To place the District Court’s exclusive jurisdiction over a valid felony indictment at the mercy of lower court dismissal under the Speedy Trial Act inverts the hierarchic system of courts provided for the Texas Constitution, supra, and countenances impermissible interference between them. This violates the very purpose and intent of *602the framers of the Constitution. As the Texas Supreme Court observed in Morrow v. Corbin, 112 Tex. 553, 62 S.W.2d 641, 644 (1933),
“Since the Constitution has erected a system of both trial and appellate courts, it is obvious that it was never the purpose of the Organic Law to permit one tribunal to interfere with the lawful exercise by another of the judicial power allocated to it. It was the purpose of the framers of the Constitution to make each tribunal independent of all others in the exercise of the authority confided to it, except in so far as powers of revision or direction may be given in the Organic Law or valid statutes thereunder to appellate over trial tribunals.”
See also, French v. Hay, 89 U.S. 250, 253, 22 Wall. 250, 253, 22 L.Ed. 857 (1875); Cleveland v. Ward, 116 Tex. 1, 285 S.W. 1063, 1071 (1926).

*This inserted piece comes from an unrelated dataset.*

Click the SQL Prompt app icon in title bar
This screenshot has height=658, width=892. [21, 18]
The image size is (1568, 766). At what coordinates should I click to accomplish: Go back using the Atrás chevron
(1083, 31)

Accepting the constitutionality of the majority’s construction of Article 28.061, supra, may relegate the District Court to the role of a helpless observer to the loss of its jurisdiction for circumstances it is powerless to affect, but a more real danger is that it may not. It is well settled that,
“A district court is not authorized to exercise general supervision and control over the county court in criminal proceedings, and its power to interfere with the orderly dispatch of such business by the latter tribunal is limited to that conferred by the Constitution and statutes of our State.” Winfrey v. Chandler [159 Tex.220], 318 S.W.2d 59, 61 (Tex.1958).
However, under these “constitutional and statutory provisions1, a district court has no power to stay the trial of a criminal case pending in another court except where necessary and appropriate to protect or enforce its own jurisdiction”. Id. (emphasis added). See Seele v. State, 1 Tex.Civ.App. 495, 20 S.W. 946 (1892, no writ history). A construction of Art. 28.061, supra, that forces the district court to protect its own exclusive felony jurisdiction via a writ to the county court to proceed with a trial or dismiss it within the time period for misdemeanors allowed by the Speedy Trial Act is precisely the type of interference between tribunals decried in Morrow v. Corbin, supra, yet invited by the majority today.
For all of the above reasons, I dissent.
TOM G. DAVIS, W.C. DAVIS and CAMPBELL, JJ., join in this dissent.

. Art. 1914 V.A.C.S. provides that “Judges of the district courts may either in term time or in vacation, grant writs of mandamus, injunction, sequestration, attachment, garnishment, certio-ran and supersedeas, and all other writs necessary to enforcement of the jurisdiction of the court.”